Selected extract:
For this one I was looking for some kind of unrelated geisha picture but damn, how can you not look at that picture and sigh...
Young girl and her sister are sold to a geisha house. One sister is summarily dismissed and sent to the brothel. The sister that is accepted into the geisha house is our main character Chiyo/Sayuri. She is Chiyo until she becomes a geisha and takes a new name. I will call her Sayuri. She is hell-bent on reuniting with her sister. She tries to escape and falls from the roof, her sister has escaped without her and is gone forever. She gets news that her mother and father have died and now the women in the geisha house are her only family.
The main geisha is immediately jealous of the young newcomer and sets her up to get into trouble time after time. Another young trainee (named Pumpkin) befriends Sayuri until the main geisha takes Pumpkin under her wing and trains her to be the next great geisha, telling Pumpkin that she is now rivals with Sayuri and must treat her accordingly or else she will no longer give her the training she needs.
Sayuri has gotten into trouble enough times that the mother of the house takes her out of geisha school and makes her a slave.
One day she is standing in town being sad when a man comes along with two beautiful geisha with him. He cheers up the young Sayuri and goes along on his way. Sayuri has immediately fallen in love with him and determines to become a geisha so that she can meet back up with "The Chairman".
She is still shunned by the women at the geisha house until another geisha from another house comes along and makes a wager with the mother of the house. She says she can train Sayuri to be a great geisha and earn her purchase price within a few months. The mother agrees and Sayuri goes with the new geisha to train. The new mentor was the greatest geisha in the province. During the training (blessedly missing a "Rocky" training montage) the mentor explains that she is training Sayuri because the mother of the house must pick a new heir. The bitch geisha is too old so Pumpkin will be picked but Pumpkin is only a puppet of the bitch geisha. Sayuri must become the new heiress.
During the training, Sauri comes into close contact with the Chairman but never gets to express her love for him. The bitch geisha is trying to ruin Sayuri's reputation and stealing her clients. The mentor tells Sayuri to show her attentiveness for the Chairman's deformed business partner to throw the bitch geisha off her trail. She does and the business partner begins to fall in love with her. It is repeatedly pointed out that a true geisha must sacrifice any hope of love and a relationship.

Entries on finding words and elements
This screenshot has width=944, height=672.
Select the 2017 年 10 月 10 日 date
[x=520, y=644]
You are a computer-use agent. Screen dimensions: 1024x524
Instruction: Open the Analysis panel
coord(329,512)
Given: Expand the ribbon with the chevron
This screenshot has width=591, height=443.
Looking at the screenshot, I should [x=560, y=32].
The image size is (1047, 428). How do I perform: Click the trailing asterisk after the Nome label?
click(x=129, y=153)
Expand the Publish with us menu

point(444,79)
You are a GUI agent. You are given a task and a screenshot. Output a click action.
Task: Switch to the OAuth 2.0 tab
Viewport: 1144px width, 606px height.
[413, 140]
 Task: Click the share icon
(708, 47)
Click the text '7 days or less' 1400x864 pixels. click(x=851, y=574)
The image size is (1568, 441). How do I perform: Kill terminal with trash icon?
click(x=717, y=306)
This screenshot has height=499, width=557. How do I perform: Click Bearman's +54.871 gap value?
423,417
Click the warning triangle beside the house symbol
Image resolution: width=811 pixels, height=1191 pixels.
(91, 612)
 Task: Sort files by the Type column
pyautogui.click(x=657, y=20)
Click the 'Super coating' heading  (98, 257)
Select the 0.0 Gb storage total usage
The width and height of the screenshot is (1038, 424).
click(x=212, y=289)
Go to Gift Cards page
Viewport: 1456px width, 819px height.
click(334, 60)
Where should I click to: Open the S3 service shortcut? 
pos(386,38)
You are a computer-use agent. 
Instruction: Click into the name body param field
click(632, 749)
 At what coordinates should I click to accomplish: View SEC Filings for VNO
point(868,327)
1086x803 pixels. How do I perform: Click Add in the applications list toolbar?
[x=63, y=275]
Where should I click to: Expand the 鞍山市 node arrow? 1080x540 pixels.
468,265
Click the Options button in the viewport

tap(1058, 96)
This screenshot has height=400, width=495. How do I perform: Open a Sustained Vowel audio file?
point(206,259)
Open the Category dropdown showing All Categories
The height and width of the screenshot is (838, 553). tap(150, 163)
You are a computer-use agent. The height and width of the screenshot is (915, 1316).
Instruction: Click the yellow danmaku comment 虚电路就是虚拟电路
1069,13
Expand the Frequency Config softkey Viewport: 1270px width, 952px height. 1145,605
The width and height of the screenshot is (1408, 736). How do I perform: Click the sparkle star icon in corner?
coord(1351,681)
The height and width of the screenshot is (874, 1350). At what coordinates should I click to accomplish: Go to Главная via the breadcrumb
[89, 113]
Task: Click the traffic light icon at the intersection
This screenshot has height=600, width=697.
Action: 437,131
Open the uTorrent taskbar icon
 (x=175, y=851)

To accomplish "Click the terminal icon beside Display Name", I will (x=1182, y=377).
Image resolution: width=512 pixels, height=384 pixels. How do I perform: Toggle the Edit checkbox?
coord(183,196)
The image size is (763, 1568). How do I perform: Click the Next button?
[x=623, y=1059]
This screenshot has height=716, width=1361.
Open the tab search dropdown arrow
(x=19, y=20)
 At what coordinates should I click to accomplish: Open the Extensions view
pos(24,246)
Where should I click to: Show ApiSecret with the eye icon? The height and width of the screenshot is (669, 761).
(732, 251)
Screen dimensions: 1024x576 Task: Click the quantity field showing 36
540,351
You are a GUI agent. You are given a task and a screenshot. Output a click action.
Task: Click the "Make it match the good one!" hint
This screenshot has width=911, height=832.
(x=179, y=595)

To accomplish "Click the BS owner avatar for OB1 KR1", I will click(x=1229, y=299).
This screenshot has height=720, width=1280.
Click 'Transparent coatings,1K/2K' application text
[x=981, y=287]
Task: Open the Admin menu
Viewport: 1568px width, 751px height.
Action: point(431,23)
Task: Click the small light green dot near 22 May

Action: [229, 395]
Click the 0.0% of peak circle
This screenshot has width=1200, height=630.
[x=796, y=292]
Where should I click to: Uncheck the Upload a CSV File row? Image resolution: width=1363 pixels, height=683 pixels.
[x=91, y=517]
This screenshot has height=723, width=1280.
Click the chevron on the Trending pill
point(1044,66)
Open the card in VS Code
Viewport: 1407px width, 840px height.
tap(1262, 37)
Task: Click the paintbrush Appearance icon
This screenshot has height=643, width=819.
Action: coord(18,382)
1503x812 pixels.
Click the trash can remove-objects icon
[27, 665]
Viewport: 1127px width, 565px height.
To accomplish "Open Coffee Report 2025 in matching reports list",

What needs to be done:
In the geisha plot summary, what reason does the mentor give for training Sayuri?

Written response:
The mother of the house must pick a new heir.